*PROBLEM TO WORK ON*: Write out exactly the line containing "Open settings via the gear icon bottom-left" along with each line that follows it in the records below, and no others.

Stored data entries:

'''

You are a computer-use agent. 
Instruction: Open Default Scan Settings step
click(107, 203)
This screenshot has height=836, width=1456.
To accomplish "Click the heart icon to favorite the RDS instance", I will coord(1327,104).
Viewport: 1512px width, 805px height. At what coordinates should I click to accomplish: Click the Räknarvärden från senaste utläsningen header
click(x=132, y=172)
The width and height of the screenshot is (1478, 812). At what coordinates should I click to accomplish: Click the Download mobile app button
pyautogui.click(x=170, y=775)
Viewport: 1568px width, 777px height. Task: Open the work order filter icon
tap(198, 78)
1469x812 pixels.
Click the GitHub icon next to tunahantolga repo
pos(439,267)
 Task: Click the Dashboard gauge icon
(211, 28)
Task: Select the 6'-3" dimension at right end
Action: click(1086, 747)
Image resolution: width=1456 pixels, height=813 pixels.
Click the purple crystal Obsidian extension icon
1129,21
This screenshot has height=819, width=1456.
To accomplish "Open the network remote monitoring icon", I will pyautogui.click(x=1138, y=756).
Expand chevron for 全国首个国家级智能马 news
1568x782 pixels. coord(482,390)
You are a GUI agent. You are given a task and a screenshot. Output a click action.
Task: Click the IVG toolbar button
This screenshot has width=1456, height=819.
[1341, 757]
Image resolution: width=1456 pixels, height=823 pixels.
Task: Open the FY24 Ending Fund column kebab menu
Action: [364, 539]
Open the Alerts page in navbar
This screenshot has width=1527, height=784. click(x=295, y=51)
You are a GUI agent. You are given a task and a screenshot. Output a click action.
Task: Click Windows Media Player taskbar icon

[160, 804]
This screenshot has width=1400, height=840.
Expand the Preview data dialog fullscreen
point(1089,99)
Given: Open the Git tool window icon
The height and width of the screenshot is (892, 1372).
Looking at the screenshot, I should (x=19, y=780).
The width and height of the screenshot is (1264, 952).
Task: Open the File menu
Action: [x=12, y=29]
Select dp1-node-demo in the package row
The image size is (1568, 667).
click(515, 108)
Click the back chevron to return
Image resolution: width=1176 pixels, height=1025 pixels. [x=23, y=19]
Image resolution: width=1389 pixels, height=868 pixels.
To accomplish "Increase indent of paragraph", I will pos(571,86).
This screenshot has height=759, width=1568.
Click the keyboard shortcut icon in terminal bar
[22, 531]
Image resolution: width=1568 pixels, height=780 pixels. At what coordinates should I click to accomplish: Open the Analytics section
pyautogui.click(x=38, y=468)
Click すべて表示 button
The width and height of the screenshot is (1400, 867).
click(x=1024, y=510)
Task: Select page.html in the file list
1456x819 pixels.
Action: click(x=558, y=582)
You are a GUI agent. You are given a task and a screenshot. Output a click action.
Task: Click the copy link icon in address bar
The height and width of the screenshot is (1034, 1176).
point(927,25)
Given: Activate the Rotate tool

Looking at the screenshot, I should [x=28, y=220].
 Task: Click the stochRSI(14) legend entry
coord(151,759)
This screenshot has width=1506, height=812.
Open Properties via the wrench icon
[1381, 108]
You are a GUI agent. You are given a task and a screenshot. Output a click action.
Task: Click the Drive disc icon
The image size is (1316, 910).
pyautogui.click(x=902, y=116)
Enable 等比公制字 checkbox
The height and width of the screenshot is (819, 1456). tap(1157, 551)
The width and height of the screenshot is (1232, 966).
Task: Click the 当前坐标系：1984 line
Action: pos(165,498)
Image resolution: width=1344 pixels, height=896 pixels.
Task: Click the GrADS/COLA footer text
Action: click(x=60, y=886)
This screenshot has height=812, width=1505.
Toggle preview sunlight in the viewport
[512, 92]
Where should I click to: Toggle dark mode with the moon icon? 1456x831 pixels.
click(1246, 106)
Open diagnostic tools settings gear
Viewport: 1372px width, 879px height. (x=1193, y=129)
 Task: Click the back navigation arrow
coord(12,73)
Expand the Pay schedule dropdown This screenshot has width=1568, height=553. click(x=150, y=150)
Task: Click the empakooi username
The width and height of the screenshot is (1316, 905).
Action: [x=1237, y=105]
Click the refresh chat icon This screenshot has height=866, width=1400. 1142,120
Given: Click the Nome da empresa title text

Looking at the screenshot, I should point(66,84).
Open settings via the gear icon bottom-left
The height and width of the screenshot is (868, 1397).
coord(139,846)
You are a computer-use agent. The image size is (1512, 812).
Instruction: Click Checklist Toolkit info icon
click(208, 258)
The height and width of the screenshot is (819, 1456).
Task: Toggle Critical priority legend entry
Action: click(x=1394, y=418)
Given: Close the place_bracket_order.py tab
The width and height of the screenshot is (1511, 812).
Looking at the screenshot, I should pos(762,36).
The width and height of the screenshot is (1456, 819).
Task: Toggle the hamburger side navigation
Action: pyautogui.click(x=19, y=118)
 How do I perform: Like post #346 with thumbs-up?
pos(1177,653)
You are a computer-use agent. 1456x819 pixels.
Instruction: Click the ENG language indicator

'''

*ANSWER BOX*:
Open settings via the gear icon bottom-left
The height and width of the screenshot is (868, 1397).
coord(139,846)
You are a computer-use agent. The image size is (1512, 812).
Instruction: Click Checklist Toolkit info icon
click(208, 258)
The height and width of the screenshot is (819, 1456).
Task: Toggle Critical priority legend entry
Action: click(x=1394, y=418)
Given: Close the place_bracket_order.py tab
The width and height of the screenshot is (1511, 812).
Looking at the screenshot, I should pos(762,36).
The width and height of the screenshot is (1456, 819).
Task: Toggle the hamburger side navigation
Action: pyautogui.click(x=19, y=118)
 How do I perform: Like post #346 with thumbs-up?
pos(1177,653)
You are a computer-use agent. 1456x819 pixels.
Instruction: Click the ENG language indicator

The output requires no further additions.